## Begin Entries provided

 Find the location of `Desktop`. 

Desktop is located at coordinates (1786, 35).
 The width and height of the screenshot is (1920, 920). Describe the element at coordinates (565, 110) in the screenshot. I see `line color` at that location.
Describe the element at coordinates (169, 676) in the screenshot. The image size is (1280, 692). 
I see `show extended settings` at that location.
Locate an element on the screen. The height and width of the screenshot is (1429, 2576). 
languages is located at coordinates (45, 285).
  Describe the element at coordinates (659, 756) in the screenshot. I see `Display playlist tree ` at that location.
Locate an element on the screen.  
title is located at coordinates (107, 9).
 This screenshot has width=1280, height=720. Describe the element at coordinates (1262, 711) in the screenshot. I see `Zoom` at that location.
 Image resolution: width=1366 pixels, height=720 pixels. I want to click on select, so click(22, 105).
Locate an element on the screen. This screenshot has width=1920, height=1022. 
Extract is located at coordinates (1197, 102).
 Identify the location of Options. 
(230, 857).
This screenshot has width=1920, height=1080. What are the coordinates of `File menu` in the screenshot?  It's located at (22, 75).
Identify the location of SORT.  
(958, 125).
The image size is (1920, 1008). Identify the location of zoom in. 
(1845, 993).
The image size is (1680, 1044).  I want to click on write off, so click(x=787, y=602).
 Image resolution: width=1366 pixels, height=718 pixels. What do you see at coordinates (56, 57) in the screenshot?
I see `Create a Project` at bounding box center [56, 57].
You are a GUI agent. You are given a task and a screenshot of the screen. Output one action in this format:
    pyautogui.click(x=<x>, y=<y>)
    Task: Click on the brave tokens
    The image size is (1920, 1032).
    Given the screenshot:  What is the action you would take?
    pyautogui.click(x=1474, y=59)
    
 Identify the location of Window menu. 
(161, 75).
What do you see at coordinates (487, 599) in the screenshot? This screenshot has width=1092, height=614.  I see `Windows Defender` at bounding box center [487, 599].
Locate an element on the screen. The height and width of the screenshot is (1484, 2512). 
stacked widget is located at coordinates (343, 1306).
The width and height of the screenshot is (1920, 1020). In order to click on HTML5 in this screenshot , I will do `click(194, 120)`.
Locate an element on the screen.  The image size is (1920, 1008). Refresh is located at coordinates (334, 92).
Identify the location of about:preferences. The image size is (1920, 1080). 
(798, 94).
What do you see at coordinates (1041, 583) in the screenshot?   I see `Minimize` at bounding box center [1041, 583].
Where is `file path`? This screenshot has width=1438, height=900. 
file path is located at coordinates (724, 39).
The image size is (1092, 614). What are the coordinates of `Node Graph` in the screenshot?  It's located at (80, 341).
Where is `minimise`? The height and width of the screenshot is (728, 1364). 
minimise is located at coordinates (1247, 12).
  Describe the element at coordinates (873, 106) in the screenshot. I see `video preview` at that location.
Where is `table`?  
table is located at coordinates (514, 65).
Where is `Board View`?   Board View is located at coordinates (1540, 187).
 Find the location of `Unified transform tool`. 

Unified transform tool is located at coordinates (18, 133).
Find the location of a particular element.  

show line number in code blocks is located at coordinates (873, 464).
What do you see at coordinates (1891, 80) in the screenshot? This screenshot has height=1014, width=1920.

## End Entries provided

**Given request:**
Locate each line in the data above that contains the string "menu", and copy those lines in full. The match is case-sensitive.

**Exercise response:**
This screenshot has width=1920, height=1080. What are the coordinates of `File menu` in the screenshot?  It's located at (22, 75).
 Identify the location of Window menu. 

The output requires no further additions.